Here’s everything you need to know about fire door ratings and certifications, what they mean, how they’re obtained and why they’re important.
The Role of Fire Door Ratings and Certifications
Every fire door in this country is assigned a number representing the length of time it can withstand a fire. This is known as a fire door rating.
Fire door certification provides evidence of the fire door or doorset’s ability to hold back the spread of smoke and fire, and the consistency of its manufacture.
Both fire door ratings and certifications are hugely important in ensuring optimal fire safety for your building. It’s crucial therefore that anyone dealing with fire safety – whether that’s a landlord, building manager, architect or building designer – understands what they mean and why they exist.
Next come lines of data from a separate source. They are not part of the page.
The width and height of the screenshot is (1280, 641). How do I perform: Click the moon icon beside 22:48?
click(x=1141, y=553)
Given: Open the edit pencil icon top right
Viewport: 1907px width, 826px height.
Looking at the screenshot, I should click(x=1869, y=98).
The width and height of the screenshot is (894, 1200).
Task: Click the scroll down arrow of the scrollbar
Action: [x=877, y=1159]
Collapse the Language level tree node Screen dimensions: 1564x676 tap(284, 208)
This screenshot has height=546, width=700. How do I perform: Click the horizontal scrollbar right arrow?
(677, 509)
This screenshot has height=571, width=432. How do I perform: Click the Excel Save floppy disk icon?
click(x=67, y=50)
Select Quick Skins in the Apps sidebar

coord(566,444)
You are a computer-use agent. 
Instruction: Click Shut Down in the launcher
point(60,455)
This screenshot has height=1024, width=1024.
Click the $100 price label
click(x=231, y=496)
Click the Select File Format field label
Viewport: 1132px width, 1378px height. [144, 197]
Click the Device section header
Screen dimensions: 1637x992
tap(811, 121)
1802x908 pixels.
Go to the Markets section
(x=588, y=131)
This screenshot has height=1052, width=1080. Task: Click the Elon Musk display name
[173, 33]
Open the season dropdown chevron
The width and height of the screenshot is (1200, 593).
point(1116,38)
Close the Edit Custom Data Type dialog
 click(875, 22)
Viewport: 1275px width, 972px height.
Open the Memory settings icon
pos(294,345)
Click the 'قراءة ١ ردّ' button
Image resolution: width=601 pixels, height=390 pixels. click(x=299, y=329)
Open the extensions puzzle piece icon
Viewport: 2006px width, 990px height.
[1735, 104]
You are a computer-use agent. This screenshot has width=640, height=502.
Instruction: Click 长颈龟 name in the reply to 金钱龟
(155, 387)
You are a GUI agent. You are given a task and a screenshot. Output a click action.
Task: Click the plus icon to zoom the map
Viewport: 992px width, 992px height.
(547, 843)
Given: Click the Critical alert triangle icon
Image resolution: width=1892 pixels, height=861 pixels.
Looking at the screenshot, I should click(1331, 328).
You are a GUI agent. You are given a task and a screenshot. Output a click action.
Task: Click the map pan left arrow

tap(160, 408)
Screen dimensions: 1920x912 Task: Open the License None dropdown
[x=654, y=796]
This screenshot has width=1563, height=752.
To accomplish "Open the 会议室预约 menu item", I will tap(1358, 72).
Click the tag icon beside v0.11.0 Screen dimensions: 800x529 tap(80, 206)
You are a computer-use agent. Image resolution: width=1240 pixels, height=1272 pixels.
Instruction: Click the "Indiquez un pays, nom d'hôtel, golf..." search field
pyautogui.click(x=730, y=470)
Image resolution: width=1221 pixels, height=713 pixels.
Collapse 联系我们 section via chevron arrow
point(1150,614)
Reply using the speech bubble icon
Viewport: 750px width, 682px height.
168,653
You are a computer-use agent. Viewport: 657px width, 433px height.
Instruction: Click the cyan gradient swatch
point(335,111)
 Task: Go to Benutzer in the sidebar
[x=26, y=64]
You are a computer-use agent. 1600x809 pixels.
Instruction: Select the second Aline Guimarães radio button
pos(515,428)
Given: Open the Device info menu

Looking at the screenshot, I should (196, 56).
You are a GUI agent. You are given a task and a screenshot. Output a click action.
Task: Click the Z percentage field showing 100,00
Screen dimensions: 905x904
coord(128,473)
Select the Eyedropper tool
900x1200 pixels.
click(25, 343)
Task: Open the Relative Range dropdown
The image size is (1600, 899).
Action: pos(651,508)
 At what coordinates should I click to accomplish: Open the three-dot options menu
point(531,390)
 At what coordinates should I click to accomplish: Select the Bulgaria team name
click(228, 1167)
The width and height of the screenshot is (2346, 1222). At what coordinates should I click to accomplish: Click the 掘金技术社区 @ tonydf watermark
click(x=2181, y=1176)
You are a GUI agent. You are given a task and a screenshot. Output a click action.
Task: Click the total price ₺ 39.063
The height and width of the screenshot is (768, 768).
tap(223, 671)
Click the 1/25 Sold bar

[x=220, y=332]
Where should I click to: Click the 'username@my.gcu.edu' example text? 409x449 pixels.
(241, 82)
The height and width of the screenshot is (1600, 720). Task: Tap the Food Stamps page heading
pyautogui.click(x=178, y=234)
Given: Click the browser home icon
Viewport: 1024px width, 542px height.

Fire Door Ratings: Decoding the Numbers
In the UK, building regulations require fire doors to be tested and certified to BS 476-22. During the testing procedure, a complete fire doorset is prepared and fixed onto a wall. The fire door is then exposed to the heat conditions anticipated in a real fire, while its stability and integrity are observed by an independent body. After the testing, the fire door is given its official rating.
Fire doors tested to BS 476-22 typically have the following ratings: FD30, FD60, FD90 and FD120. The FD simply stands for fire door, and the number indicates how many minutes a door can hold back fire. For example, if it’s rated FD60, the fire door has been able to withstand a fire for 60 minutes during testing.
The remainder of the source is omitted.